You just need to have a few things set as you would like them in Lightroom, which takes no time at all.

Anyway this is good stuff – I hope you all find this tip in Lightroom useful.

To merge images in Lightroom to produce an HDR image you would normally do the following.

Select your images.

Before I go on – an important point – I only ever use two images from a bracketed set of three, the image that was over exposed by two stops and the image that was under exposed by two stops. Try doing this yourself, firstly with the two images, then do the whole thing again with those two images and the correctly expose first image –  both HDR files are identical!).

Sorry where was I.

Select two images. Right click, select Photo Merge, then HDR. Or select the two images and use the keyboard shortcut Ctrl H.

This brings up a dialogue box and generates a preview. This is the bit you can cut out. There are various options in the preview dialogue box, and I never change them. I just leave the following boxes checked;

Auto Align

Auto Tone

I also leave the Deghost Amount at High.

Next select Merge, and the process continues in the background.

This is the tip.

Press the shift key. That is the extra thing you need to do.

Select the images to create the HDR image.

Select Shift, control, H.

And Lightroom creates an HDR image in the background while you carry on working. And once you have done one you can do another, and another etc etc. There comes a point where you have to leave Lightroom to it but I can run a batch of these and go and make a cuppa (which I was going to do anyway) and there they all are when I come back.
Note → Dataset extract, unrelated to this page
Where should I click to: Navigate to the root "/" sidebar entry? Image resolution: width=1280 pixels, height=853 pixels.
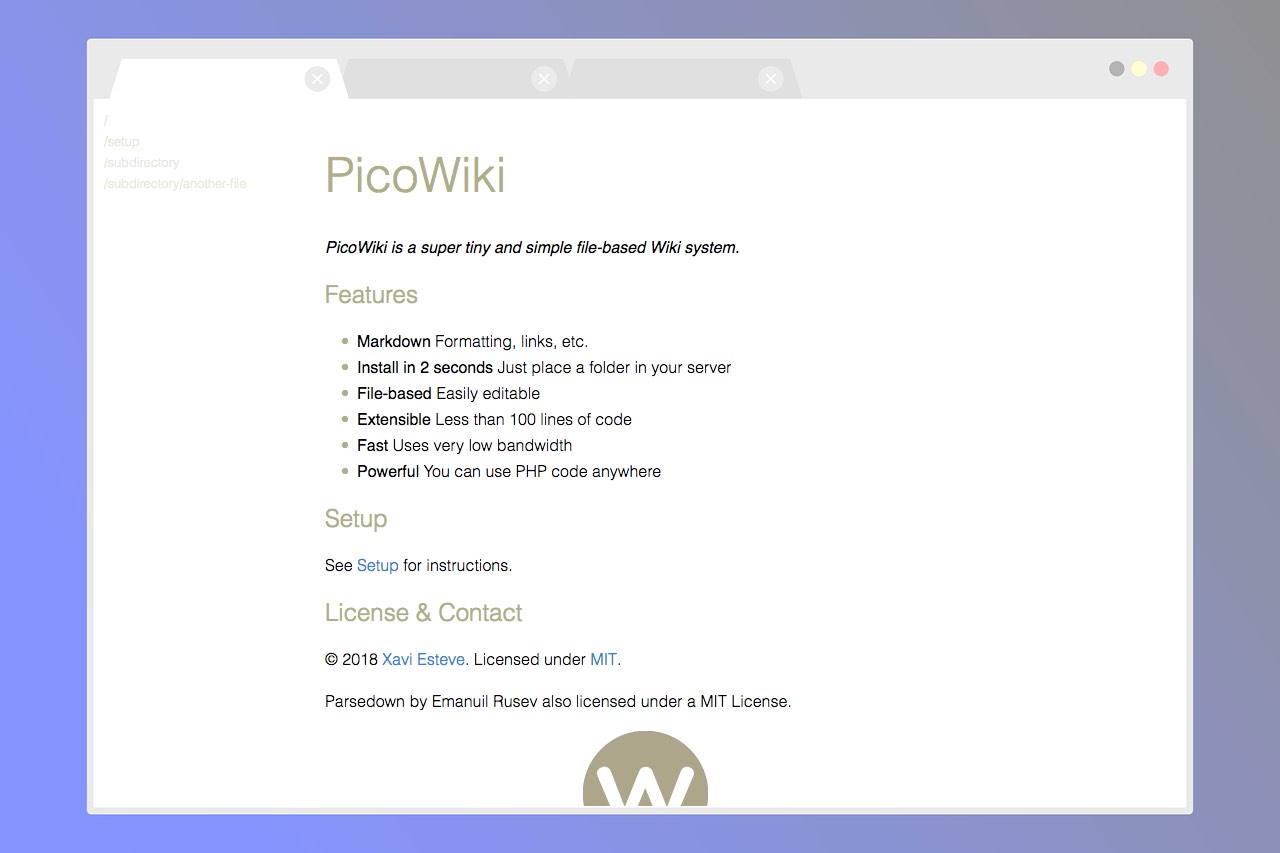pos(105,119)
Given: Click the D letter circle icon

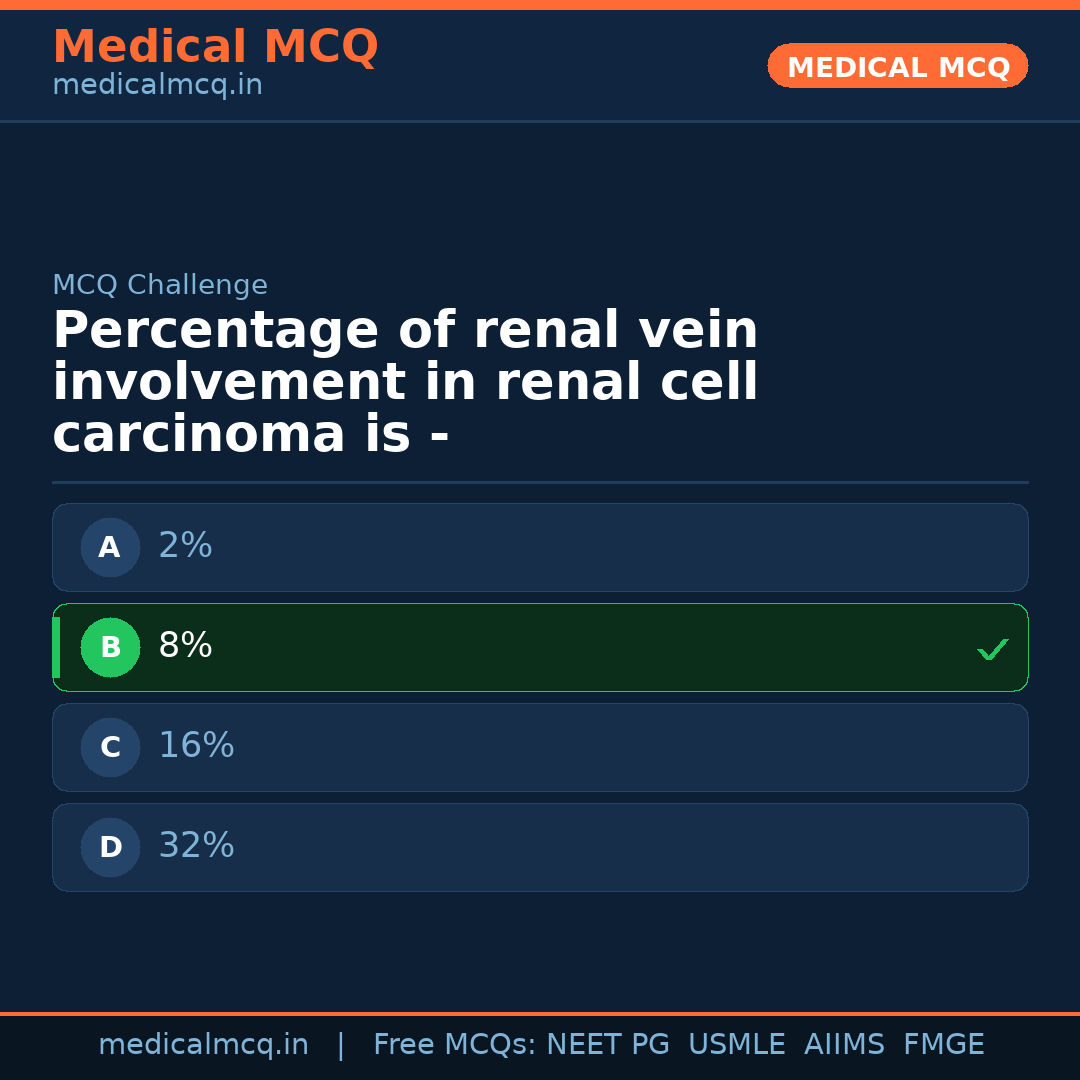Looking at the screenshot, I should click(110, 847).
Or you can do something else while Lightroom does its stuff.

Not bad eh?

And a word on file names, and the issue of finding the actual HDR files themselves, which becomes more of an issue if you have produced a load of them.

The HDR image should take the file name of the first image, and have the file extension -HDR.dng. So when I put together images names IMG_6612.CR2 and IMG_6613.CR2 the new file created, which sits between the two in Lightroom (rather oddly) is called IMG_6613-HDR.dng.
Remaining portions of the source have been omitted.